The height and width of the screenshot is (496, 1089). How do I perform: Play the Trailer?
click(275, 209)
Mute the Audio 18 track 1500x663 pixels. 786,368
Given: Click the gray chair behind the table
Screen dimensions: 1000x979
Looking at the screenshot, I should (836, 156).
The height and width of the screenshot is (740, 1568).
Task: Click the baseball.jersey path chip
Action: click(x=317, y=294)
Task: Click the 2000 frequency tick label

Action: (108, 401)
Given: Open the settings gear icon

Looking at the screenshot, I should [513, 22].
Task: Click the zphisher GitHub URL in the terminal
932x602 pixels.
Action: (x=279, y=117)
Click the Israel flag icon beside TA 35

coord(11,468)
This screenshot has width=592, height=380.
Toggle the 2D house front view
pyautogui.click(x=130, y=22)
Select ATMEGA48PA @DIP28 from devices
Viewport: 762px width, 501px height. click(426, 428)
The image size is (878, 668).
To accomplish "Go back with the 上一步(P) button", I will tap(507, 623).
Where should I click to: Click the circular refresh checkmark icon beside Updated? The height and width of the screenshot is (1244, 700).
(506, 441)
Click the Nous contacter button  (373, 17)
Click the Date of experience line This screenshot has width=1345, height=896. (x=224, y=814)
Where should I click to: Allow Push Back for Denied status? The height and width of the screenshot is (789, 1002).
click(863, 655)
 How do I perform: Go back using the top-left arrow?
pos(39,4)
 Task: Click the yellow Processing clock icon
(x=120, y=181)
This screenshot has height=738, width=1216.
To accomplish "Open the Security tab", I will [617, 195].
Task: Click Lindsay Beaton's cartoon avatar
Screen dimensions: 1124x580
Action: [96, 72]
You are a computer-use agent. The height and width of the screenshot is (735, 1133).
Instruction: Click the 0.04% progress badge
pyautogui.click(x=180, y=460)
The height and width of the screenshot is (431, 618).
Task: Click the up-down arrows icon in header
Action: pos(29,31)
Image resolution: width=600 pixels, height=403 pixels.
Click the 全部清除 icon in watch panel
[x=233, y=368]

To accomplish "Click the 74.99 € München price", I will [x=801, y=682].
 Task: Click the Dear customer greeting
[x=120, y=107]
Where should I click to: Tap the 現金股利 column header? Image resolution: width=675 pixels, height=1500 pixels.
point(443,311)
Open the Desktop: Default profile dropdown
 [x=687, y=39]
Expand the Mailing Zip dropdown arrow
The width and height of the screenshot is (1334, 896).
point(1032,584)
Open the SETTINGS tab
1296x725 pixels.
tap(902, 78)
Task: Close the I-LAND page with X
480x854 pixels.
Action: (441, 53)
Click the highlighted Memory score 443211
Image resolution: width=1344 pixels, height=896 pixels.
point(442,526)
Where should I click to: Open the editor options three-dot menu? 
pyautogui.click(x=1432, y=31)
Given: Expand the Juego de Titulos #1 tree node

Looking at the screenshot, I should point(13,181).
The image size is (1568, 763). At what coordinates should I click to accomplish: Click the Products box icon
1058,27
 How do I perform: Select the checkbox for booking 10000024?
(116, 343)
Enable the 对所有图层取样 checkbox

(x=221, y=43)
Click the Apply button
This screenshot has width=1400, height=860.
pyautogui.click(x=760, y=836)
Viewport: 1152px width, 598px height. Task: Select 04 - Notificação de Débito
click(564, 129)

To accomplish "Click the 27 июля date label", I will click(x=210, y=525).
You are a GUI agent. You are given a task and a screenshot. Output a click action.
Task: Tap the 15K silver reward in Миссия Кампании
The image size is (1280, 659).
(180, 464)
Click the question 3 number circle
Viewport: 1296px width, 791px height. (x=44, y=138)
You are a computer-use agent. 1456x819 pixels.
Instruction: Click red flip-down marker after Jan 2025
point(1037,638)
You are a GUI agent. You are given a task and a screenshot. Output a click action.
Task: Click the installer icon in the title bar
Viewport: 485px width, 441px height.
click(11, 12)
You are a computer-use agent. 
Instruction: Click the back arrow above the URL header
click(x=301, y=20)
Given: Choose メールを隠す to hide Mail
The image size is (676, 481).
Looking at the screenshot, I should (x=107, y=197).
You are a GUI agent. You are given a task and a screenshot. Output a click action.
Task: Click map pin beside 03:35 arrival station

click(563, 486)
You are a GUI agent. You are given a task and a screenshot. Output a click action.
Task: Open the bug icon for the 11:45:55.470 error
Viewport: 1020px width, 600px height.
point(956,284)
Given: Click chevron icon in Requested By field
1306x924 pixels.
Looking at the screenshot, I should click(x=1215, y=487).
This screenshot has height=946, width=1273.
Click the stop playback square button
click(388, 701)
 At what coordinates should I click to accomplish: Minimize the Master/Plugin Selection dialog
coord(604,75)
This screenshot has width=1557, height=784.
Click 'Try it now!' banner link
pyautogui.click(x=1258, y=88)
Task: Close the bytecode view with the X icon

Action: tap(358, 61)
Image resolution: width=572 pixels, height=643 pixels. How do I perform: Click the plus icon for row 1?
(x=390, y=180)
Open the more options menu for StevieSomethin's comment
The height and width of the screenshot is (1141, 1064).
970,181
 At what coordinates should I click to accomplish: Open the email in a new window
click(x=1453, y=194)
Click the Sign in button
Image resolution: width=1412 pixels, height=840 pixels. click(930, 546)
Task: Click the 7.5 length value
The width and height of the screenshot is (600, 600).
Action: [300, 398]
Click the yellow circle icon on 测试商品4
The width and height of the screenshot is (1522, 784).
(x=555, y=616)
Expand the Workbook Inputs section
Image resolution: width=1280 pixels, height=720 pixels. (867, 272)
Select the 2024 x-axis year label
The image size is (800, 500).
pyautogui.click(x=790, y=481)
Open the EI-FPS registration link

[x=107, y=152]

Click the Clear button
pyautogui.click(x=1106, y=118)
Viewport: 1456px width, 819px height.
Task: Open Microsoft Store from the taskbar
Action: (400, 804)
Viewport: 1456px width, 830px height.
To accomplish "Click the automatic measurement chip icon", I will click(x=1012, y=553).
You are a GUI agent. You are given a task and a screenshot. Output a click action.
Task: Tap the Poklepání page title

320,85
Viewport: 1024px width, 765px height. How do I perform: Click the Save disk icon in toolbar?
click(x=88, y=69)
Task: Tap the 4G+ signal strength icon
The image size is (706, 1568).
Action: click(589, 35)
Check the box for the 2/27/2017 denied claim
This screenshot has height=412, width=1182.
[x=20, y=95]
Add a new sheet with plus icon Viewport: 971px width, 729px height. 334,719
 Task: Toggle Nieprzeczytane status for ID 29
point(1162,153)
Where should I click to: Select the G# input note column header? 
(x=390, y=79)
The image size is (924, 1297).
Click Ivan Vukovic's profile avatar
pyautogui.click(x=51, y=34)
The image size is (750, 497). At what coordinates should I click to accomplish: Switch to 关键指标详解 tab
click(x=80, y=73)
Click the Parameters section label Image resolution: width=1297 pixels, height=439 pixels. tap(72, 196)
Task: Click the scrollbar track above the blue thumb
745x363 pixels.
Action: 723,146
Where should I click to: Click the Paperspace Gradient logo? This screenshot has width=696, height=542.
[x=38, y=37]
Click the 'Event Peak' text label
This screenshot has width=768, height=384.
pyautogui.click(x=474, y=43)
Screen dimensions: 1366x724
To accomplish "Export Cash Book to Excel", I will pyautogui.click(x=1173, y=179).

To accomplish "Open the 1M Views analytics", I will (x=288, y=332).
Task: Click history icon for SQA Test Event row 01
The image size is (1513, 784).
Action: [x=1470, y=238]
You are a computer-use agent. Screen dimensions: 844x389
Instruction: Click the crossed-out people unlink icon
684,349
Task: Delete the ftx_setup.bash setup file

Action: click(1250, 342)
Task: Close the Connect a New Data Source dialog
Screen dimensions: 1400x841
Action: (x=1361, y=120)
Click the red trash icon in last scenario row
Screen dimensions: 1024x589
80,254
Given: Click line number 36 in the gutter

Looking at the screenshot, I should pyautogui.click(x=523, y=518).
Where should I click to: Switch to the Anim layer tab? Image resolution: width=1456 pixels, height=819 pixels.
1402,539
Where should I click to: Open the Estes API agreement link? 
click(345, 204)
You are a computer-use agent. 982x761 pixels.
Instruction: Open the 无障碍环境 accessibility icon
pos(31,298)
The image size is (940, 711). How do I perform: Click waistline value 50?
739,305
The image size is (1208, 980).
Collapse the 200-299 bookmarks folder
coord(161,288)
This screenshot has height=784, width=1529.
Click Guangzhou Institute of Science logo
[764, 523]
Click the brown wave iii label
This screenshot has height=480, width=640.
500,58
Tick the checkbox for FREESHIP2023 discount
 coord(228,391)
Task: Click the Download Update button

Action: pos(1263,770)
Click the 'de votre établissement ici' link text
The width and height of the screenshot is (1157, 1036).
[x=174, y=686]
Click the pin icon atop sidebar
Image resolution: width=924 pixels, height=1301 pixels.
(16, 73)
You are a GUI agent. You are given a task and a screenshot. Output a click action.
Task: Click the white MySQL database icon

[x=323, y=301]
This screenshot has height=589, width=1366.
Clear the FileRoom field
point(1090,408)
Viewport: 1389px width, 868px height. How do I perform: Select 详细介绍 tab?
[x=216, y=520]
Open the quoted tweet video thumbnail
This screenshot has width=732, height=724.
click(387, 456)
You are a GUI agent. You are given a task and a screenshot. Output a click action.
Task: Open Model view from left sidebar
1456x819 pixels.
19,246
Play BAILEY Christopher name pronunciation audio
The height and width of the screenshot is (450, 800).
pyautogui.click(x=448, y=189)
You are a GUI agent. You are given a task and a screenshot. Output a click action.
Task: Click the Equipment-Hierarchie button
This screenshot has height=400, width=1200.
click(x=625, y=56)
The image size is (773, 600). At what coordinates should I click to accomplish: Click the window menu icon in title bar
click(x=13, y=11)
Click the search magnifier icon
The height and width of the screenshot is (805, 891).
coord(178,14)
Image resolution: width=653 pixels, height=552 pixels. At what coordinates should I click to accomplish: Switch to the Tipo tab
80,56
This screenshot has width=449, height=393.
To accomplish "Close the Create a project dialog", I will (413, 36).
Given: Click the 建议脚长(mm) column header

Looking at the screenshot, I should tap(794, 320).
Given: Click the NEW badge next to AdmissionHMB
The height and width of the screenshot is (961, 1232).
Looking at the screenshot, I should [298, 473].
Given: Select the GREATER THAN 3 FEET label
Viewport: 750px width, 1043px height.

TASK BRIEF —
Show every line above that contains the word "Event", copying each one in full.

THE COMPLETED TASK —
Click the 'Event Peak' text label
Task: Click history icon for SQA Test Event row 01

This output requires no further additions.